Importing the Text Data
The data is loaded using a combination of DirSource()
and Corpus()
functions from the tm
library. DirSource()
creates a directory source where the text files are located, and Corpus()
reads each of the text files and stores them in docs
as a VCorpus object (essentially a list).
docs <- DirSource(directory = "../Coursera-SwiftKey/final/en_US/") %>%
Corpus()
File Size (Mb)
The file size in megabytes of each document in the corpus are shown below. We can see that the documents are quite large in terms of disk space.
docs %>% sapply(function(x) round(object.size(x) / 1024 / 1024, 1))
en_US.blogs.txt en_US.news.txt en_US.twitter.txt
251.9 19.3 301.9
Number of Lines
Using an anonymous function, we can get see the length of each of the files. The length is the number of lines that each file contains.
docs %>% sapply(function(x) x[[1]] %>% length())
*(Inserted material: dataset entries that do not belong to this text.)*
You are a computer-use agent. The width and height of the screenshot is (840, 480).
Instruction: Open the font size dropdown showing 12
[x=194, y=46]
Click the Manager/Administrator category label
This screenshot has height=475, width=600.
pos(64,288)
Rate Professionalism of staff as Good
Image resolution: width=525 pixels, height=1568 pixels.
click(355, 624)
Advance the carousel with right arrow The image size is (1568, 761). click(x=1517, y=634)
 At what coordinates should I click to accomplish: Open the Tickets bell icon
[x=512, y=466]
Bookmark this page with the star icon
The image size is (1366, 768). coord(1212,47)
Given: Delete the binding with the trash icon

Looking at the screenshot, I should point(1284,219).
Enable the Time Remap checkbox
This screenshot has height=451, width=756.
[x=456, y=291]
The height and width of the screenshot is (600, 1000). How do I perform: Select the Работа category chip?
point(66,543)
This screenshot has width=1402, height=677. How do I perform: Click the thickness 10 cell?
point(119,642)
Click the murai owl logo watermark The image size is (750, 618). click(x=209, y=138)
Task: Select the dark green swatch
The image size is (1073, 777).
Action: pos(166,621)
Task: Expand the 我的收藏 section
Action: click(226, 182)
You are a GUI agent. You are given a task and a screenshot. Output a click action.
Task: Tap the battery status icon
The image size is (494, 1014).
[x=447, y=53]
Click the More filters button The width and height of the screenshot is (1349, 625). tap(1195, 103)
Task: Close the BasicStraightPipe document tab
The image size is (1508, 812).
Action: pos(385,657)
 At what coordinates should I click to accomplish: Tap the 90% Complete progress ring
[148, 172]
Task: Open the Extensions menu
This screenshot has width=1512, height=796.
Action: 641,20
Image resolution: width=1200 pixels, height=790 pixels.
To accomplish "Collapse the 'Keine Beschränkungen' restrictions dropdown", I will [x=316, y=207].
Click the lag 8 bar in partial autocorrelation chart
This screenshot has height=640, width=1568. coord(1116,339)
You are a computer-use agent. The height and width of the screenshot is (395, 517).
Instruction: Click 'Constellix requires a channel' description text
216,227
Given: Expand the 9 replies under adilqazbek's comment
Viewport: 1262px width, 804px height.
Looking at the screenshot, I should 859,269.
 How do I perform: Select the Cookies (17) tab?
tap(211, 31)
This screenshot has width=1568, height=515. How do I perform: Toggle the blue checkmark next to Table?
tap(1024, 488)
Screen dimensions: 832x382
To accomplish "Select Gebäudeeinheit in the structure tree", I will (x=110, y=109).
en_US.blogs.txt en_US.news.txt en_US.twitter.txt
899288 77259 2360148
Number of Words
Using a slightly more complex anonymous function, we can extract the approximate number of words from each of the documents.
docs %>%
sapply(function(x) {
x[[1]] %>%
str_c(collapse = " ") %>%
unlist() %>%
str_split(pattern = " ") %>%
unlist() %>%
length()
})
en_US.blogs.txt en_US.news.txt en_US.twitter.txt
37334131 2643969 30373545
Subset the Text Data
The eventual predictive text application is designed for use on all devices (e.g. mobile, tablet, PC), which have varying processing power. As a result we need to reduce the file size for memory and processing power considerations. The custom function sample_docs()
iterates through each document within a corpus, sampling the lines using the sample_pct
parameter. The function is used to reduce the file size of each document within the corpus.
sample_docs <- function(docs, sample_pct = 0.10) {
for (doc in 1:length(docs)) {
set.seed(123)
doc_len <- docs[[doc]][[1]] %>% length()
doc_samp <- sample(1:doc_len, ceiling(sample_pct * doc_len))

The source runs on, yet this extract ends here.